While Pakistan and the UAE have signed an extradition treaty that seeks to ensure 1,400 Pakistani prisoners serve their remaining sentences at home instead of the UAE, senior jailers have voiced concern regarding the feasibility of such an arrangement.
At a time when prisons in the country are not only faced with excessive overcrowding but also budget cuts and limited resources, many officials fear that the expected extradition of these Pakistani prisoners languishing in foreign jails may compound their problems.
Even though officials agree on the basic principle of the terms and conditions – sought primarily on humanitarian grounds – signed by Interior Minister Rehman Malik and UAE Deputy Prime Minister Lt General Shaikh Saif Bin Zayed Al Nahyan on February 27, they questioned why similar treaties were not being pursued with Afghanistan and India on a priority basis — given the majority of foreign prisoners in Pakistani jails are Indians and Afghans.
One senior prison official in Sindh said: “All we are saying is that when Pakistan signs an agreement with countries such as the UAE we get no benefit since not many UAE nationals are prisoners in our country.
While they get rid of their responsibility by sending back Pakistani prisoners through this agreement, we (don’t derive any benefit since we) don’t have many prisoners to send back.”
According to Foreign Office spokesperson Abdul Basit, Pakistan only has prisoner exchange agreements with the UAE, Thailand and Sri Lanka.

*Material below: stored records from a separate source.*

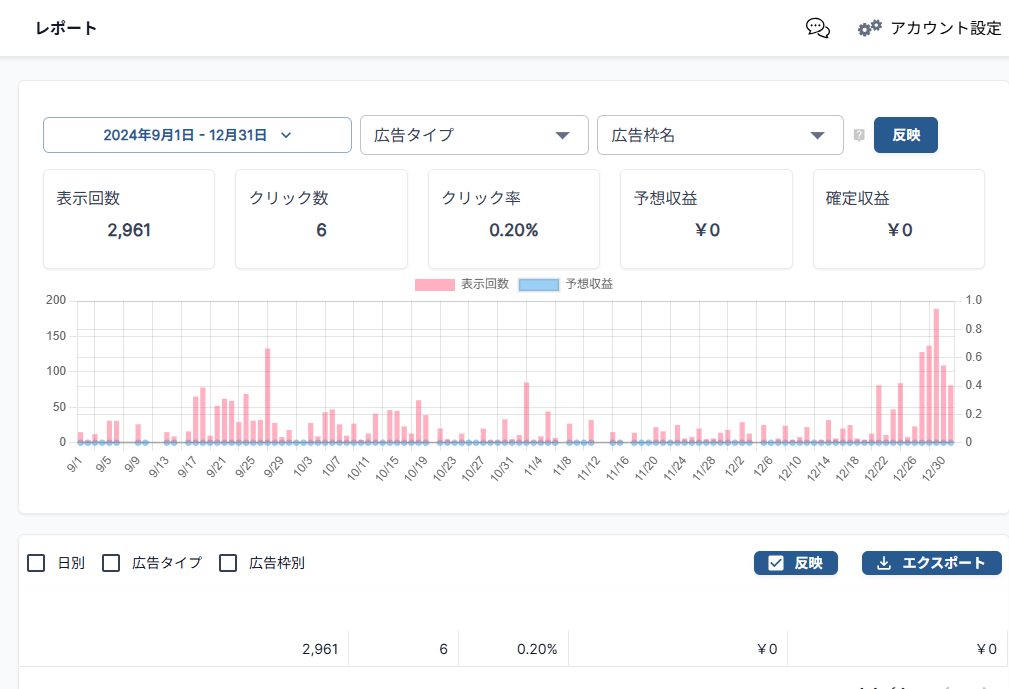
Task: Toggle the pink 表示回数 legend swatch
Action: 434,284

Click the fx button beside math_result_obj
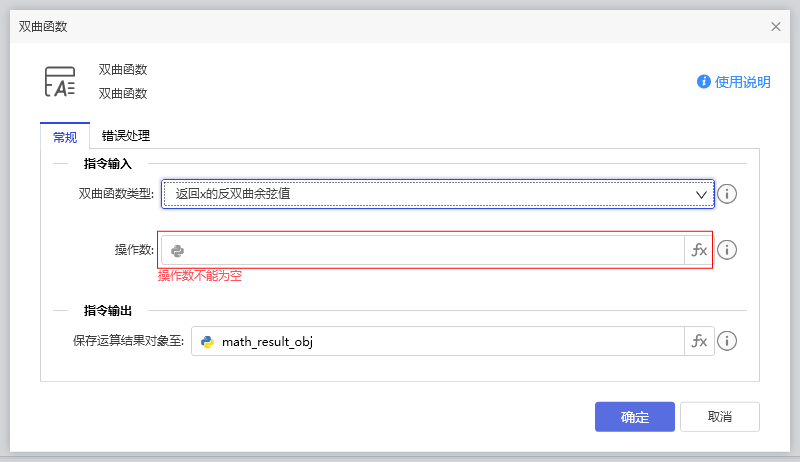click(699, 341)
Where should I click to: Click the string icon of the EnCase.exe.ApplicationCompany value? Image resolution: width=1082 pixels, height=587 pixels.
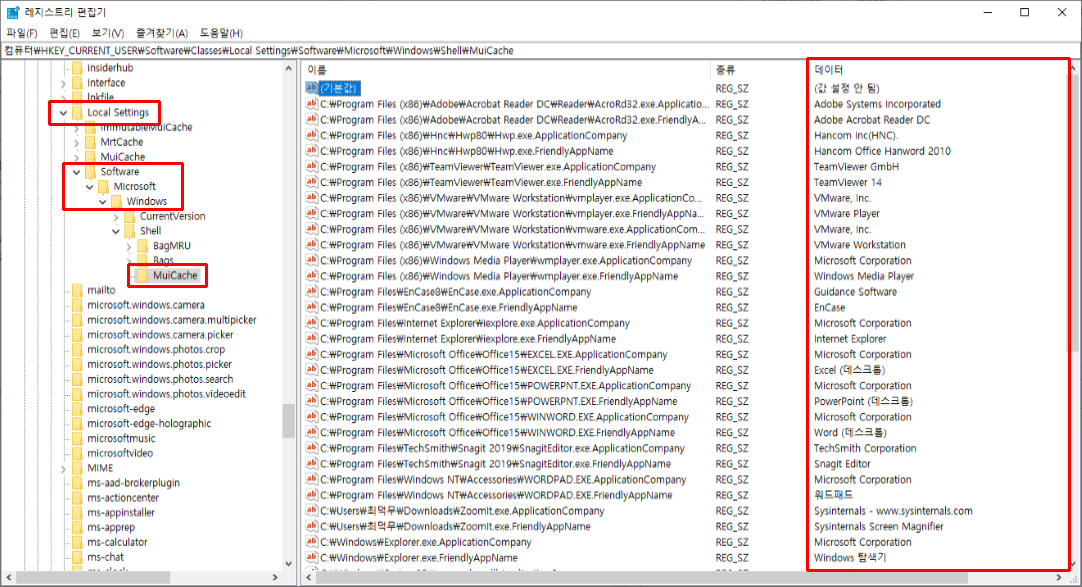coord(311,292)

He confirmed that there were no such treaties either with India or Afghanistan.
Although Basit said that there was “certainly no agreement with the US”, a US Congress research service paper stated that a US-Pakistan accord had roots in a US-UK treaty of 1932, which was then applicable to all colonial territories. Pakistan inherited it after 1947 and subsequently through a notification in February 1973 the US was included among the countries with which it had the treaty. However, the spokesperson denied that any such formal agreement existed in the current scenario.
Another issue that irked prison officials was money. They claimed that each prisoner costs the government significant money since one has to take care of their legitimate living expenses.

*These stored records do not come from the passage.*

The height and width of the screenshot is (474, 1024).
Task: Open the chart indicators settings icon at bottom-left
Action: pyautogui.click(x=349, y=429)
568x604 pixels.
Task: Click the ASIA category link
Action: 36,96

One prison official, who requested not to be named, suggested one clause that could have been added to the agreement should have been that expenses of the prisoners being returned would be borne by the country from where the prisoner is extradited.
The official complained that Malik did not consult any senior prison official before signing the agreement.
According to the agreement, any of the 1,400 Pakistani prisoners in the UAE sentenced to more than six months imprisonment would have the option of serving the term back home.
Punjab Prisons Inspector General (IG) Mian Farooq Nazir said that no one opposed the agreement with the UAE since this was formulated to facilitate Pakistani prisoners, who mostly belong to the lower-income class and whose families cannot bear the financial burden of visiting them in a foreign country.
“But had the UAE also agreed to provide the ‘kharcha paani’ (expenses) of the extradited prisoners, it would have been better,” he said.
Meanwhile, Sindh Prisons IG Ghulam Qadir Thebo stated that there were indeed some jails such as the Karachi Central Jail where overcrowding persists to date. However, he said that new barracks and jails were being constructed throughout the province to deal with the issue.
Justice (retired) Nasir Aslam Zahid stressed the importance of having prisoner exchange treaties with Afghanistan and India as well. However, he dismissed the concerns of the prison officials: “It’s not like all the prisoners in the UAE belong to one particular province. We have enough jails in the country to accommodate them all,” he said.
“Our prisoners in the Middle East face a horrific time in jails. Most of them have no means of communication with their families. So in that spirit, I think it is a very good agreement.”
Published in The Express Tribune, March 5th, 2012.